The ASA told us it had the issue mapped out clearly, and considers something an advertisement if it is “directly connected with the supply or transfer of goods”.
“What we’re not here to do is regulate editorial content or opinion and we don’t have a role to play in regulating ‘word of mouth’, i.e. other users commenting on a product or service that they like or recommend,” ASA press officer Matt Wilson told us.
“However, if a marketer was to adopt user-generated content for the purposes of their own website/social media space, i.e. adopting tweets/comments/postings etc about their products made by a follower/third party and incorporating them into their own claims in their own media space, then we may consider that the material becomes advertising and therefore subject to the rules.”
Last year the ASA penalised
MLM specialist Le-Vel Brands for the social media marketing of its probiotic botanical drink by one of its promoter-come-customers.
Heywood's post on the product containing maca, or Lepidium Meyenii, stated: "BENEFITS Increases sperm volume and count (Up to 200%) and formation of new sperm. Increases testosterone level in men. Enhances fertility and corrects hormonal imbalance in women".
Meanwhile the company’s official website claims the product is a “known as the sex herb of the Incas”, which can help “promote libido, stamina and energy”.

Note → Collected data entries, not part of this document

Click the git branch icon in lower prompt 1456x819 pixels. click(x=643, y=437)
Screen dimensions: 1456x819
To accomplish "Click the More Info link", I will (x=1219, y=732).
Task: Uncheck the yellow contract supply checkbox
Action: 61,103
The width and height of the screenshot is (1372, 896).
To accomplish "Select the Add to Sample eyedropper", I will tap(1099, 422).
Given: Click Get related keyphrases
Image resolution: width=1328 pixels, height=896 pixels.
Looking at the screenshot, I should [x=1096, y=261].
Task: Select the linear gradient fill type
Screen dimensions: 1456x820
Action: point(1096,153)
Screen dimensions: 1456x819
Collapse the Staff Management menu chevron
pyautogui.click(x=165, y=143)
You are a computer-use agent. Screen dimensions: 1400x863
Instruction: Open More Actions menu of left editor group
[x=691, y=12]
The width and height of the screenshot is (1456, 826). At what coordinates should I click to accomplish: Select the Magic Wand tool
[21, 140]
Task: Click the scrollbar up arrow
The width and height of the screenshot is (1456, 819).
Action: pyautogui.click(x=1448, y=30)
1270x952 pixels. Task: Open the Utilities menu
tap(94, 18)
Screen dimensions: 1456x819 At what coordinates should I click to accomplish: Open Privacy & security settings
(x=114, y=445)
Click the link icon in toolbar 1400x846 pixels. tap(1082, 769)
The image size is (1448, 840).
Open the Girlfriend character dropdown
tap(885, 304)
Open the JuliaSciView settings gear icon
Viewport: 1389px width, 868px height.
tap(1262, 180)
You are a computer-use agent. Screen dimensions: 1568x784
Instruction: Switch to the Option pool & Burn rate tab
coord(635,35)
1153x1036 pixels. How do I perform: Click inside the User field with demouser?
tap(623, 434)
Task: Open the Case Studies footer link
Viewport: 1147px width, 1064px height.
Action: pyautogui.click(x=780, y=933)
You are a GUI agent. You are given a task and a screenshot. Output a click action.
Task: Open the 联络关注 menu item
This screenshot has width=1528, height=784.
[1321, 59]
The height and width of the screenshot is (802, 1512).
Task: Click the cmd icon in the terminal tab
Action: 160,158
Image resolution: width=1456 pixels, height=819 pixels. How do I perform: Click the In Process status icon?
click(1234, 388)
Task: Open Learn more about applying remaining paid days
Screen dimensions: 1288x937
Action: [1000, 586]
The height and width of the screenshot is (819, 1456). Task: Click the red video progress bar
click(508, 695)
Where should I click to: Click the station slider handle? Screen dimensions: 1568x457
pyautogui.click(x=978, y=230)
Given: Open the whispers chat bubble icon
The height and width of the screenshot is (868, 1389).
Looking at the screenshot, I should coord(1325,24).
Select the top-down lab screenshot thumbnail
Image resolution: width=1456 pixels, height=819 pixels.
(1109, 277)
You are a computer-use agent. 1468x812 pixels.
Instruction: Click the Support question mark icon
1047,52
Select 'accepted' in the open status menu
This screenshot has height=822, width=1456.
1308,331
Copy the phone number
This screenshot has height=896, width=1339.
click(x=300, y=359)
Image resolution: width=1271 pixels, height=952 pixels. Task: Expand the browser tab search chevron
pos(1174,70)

There are several on-hold botanical health claims for Lepidium Meyenii in the EU, which can be used legally until they are officially processed.
These refer to the maintenance of ‘sexual activity and energy’, ‘physical and mental performance’, and ‘optimal stamina, feelings and vitality’.
Neither Lynette Heywood nor Forever Living Products responded to our request for comment in time for the publication of this article.